- **ACTION ITEM**
When a line of the records contains "dimensions", copy it.

- **RECORDS SHOWN**
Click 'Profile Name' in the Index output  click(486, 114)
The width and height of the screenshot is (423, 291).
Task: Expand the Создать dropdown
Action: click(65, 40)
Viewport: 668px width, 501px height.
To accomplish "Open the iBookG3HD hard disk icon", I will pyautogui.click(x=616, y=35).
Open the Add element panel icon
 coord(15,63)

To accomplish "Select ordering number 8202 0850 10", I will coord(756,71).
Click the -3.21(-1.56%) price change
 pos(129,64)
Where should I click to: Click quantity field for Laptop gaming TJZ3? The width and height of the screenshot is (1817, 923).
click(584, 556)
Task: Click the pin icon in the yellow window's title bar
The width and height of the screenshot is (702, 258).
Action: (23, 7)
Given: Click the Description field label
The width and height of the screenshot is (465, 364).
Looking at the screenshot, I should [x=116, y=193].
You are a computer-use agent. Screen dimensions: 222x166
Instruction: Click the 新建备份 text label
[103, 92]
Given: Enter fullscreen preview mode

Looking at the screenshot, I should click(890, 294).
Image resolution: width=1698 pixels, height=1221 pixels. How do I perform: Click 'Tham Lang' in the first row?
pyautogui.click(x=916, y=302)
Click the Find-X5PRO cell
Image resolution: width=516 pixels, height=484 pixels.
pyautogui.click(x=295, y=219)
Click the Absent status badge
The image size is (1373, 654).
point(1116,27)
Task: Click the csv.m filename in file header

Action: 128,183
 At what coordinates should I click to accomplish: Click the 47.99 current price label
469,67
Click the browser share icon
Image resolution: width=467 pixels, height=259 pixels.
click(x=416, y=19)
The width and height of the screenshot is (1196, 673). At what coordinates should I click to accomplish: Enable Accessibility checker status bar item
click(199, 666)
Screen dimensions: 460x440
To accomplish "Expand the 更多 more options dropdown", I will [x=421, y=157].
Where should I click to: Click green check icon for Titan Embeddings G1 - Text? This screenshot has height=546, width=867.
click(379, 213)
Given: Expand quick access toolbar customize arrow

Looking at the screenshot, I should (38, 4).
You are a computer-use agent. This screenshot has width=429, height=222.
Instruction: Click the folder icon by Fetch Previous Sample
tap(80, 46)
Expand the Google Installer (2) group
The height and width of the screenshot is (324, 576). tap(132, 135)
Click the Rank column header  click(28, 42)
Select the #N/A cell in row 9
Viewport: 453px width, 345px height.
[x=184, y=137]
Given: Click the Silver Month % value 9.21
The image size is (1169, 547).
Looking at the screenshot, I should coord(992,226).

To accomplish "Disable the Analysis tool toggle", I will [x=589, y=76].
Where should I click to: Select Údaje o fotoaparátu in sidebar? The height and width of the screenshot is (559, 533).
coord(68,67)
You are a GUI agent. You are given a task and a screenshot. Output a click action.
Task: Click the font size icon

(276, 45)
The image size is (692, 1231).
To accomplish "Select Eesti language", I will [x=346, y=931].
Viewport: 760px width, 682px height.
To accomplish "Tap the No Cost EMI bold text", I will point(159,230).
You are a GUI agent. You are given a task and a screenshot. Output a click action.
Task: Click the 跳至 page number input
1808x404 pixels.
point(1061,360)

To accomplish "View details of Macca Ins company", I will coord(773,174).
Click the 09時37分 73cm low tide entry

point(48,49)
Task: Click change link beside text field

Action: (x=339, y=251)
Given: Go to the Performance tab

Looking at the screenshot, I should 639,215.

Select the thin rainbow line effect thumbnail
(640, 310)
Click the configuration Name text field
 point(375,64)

- **SOLUTION TO THIS TASK**
You are a computer-use agent. Screen dimensions: 222x166
Screen dimensions: 460x440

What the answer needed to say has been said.